Recollections of Phaedrus's pursuit of admission to the University of Chicago, and the complicated department politics, follow. Here the narrator introduces the terms logos and mythos. Throughout the book, the narrator has dominantly referenced philosophers who trace many of their ideas back to these ancient Greek concepts. Logos—logic—is the predecessor of much of the philosophy Pirsig cites in the book. The contrast, mythos, is the collective body of tales, stories, and hero songs. Phaedrus, ultimately, came to believe that the definition of one who rejects mythos is "insane."

The narrator goes on to recall how Phaedrus was admitted, taught at another university, and studied the classics, including Aristotle.

Chris asks his father why they are making this journey, and the narrator admits he owes Chris explanations and answers.

Analysis

This chapter lacks an overt Chautauqua; instead, it is a reminiscence about who he, the narrator, was when he was Phaedrus. Interwoven with flashbacks is the literal journey and Chris's question about why they are making this trip.
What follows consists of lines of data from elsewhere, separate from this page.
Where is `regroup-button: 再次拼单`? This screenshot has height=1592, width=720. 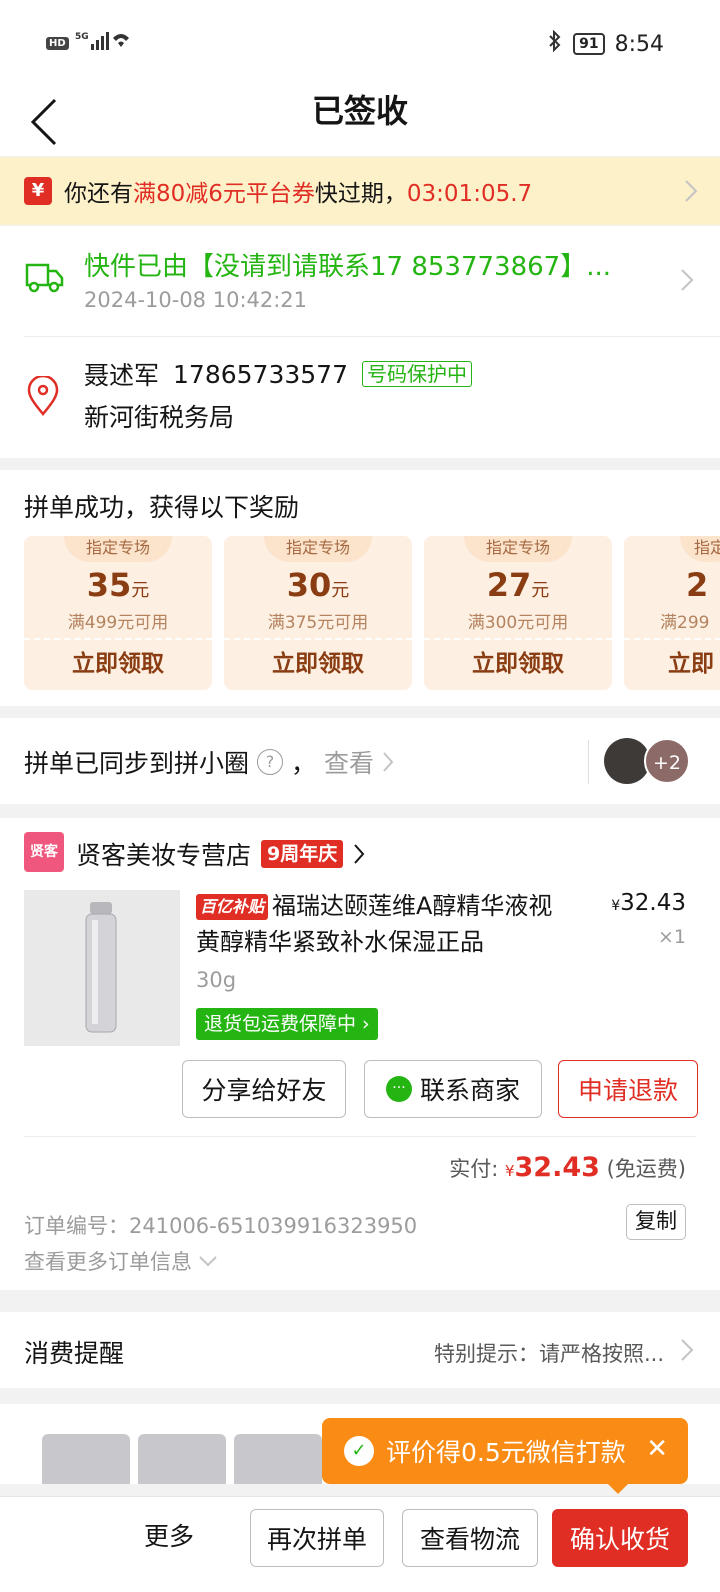
regroup-button: 再次拼单 is located at coordinates (317, 1538).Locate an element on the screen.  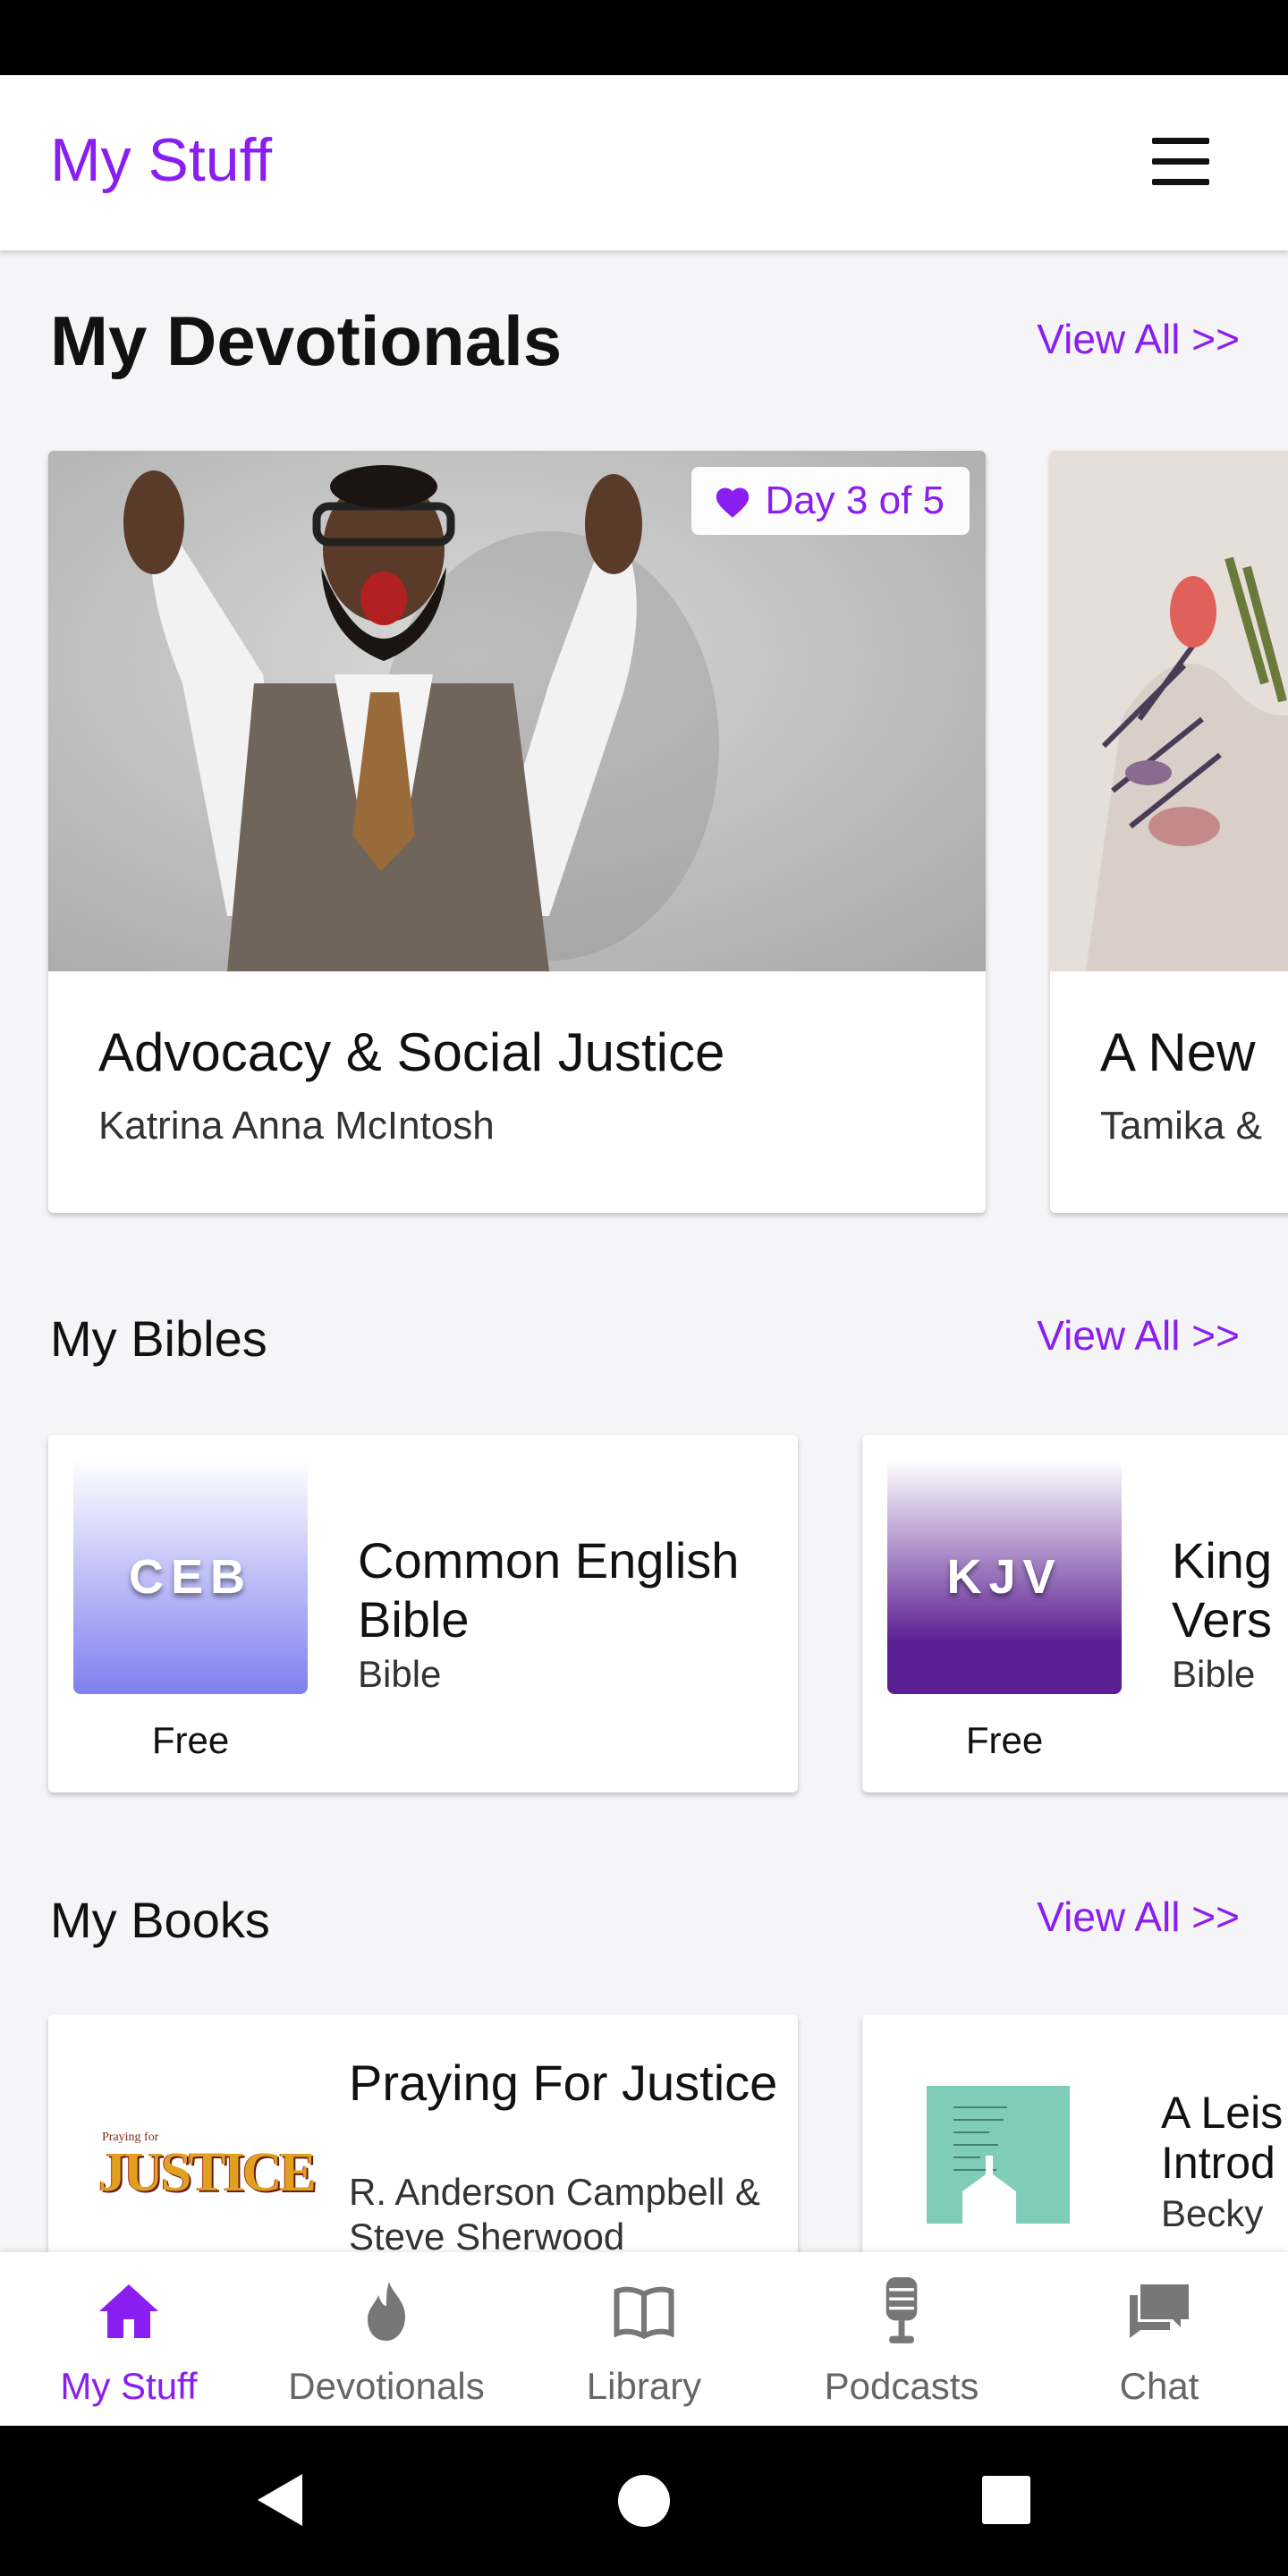
heart-icon is located at coordinates (733, 502).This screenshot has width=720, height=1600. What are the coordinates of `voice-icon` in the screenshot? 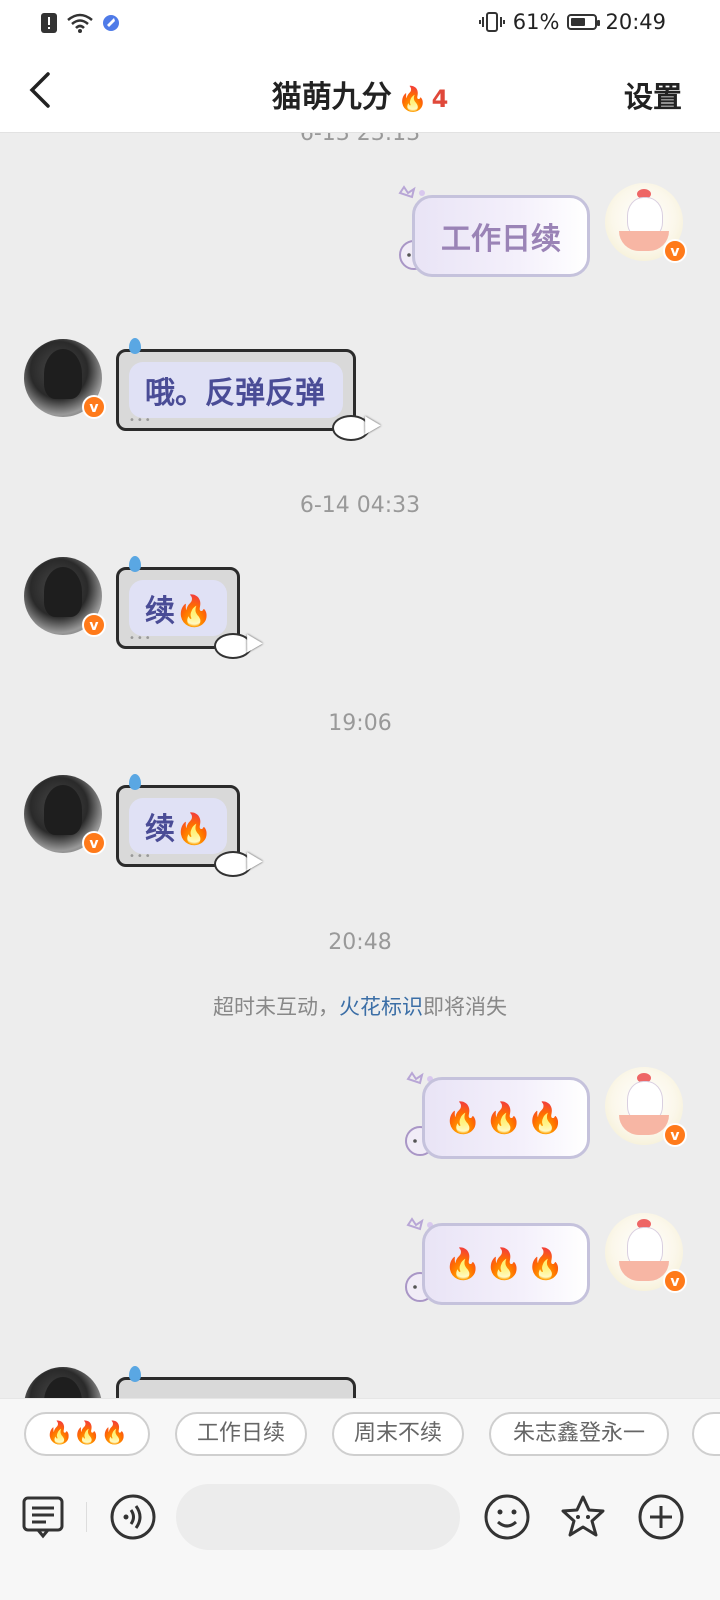 It's located at (133, 1517).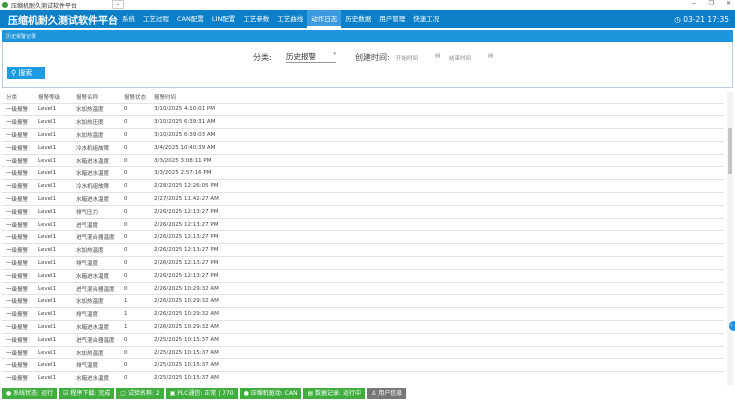 The image size is (735, 400). What do you see at coordinates (363, 135) in the screenshot?
I see `table-row: 一级报警 Level1 水加热温度 0 3/10/2025 6:39:03 AM` at bounding box center [363, 135].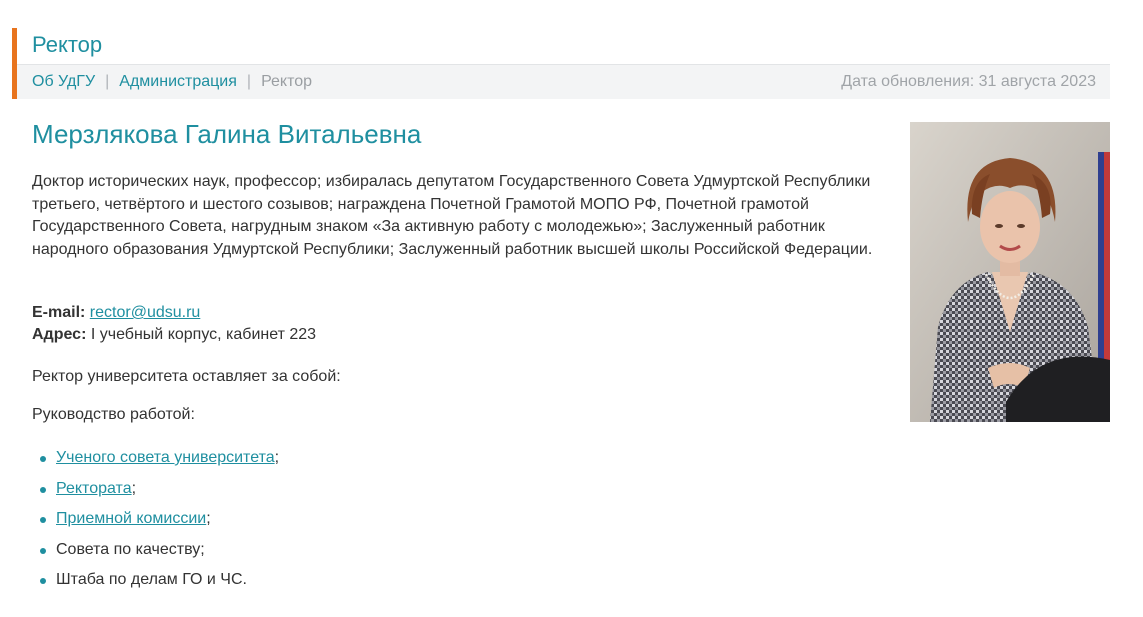  I want to click on list-item: Приемной комиссии;, so click(158, 522). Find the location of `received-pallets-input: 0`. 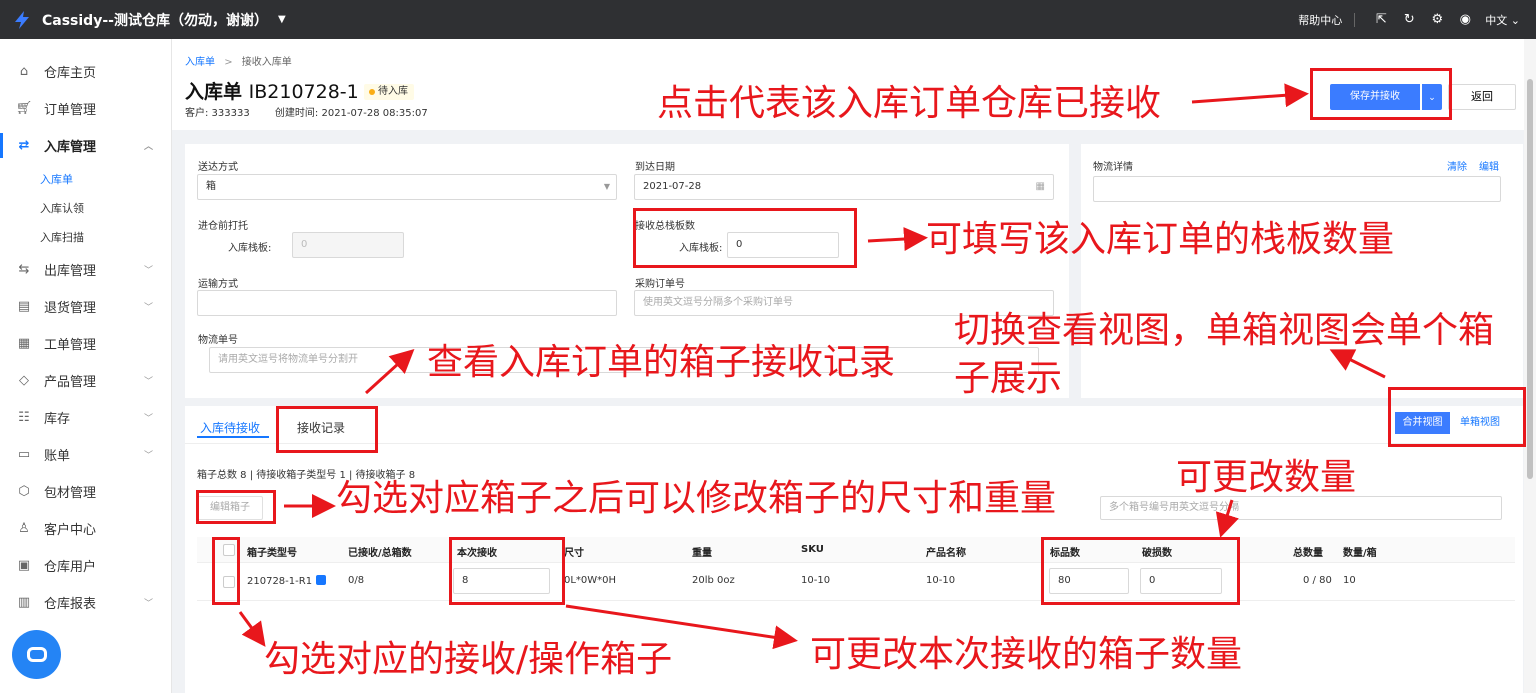

received-pallets-input: 0 is located at coordinates (783, 245).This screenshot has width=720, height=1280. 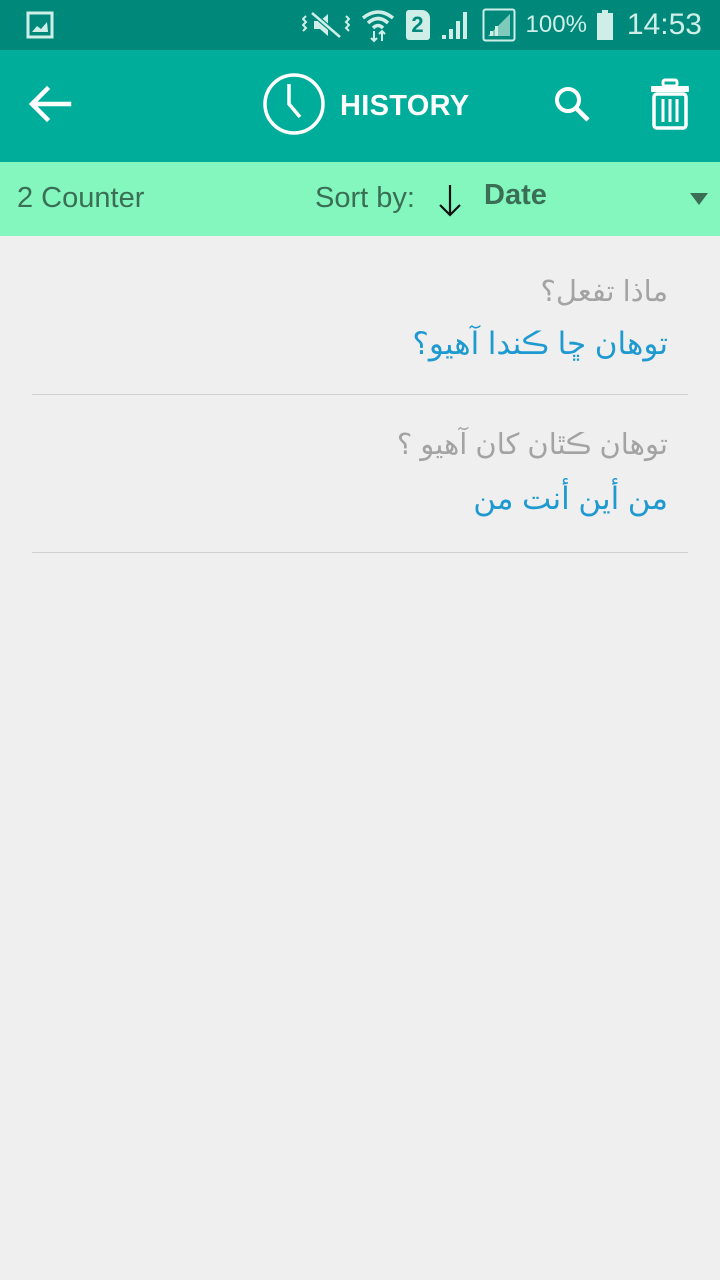 I want to click on title-text: HISTORY, so click(x=405, y=106).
In the context of the discussion of logos and mythos, the narrator leaps forward to suggest people do not create religion. Instead "men are invented by religion." Further, he deduces that "Quality is the generator of mythos" and "the mythos is insane."

In an apparent breakthrough, these conclusions are all "from him"—not Phaedrus. The dream of Phaedrus returning is followed by the continued memories of Phaedrus's past and his thoughts. The narrator and Phaedrus have reestablished connection.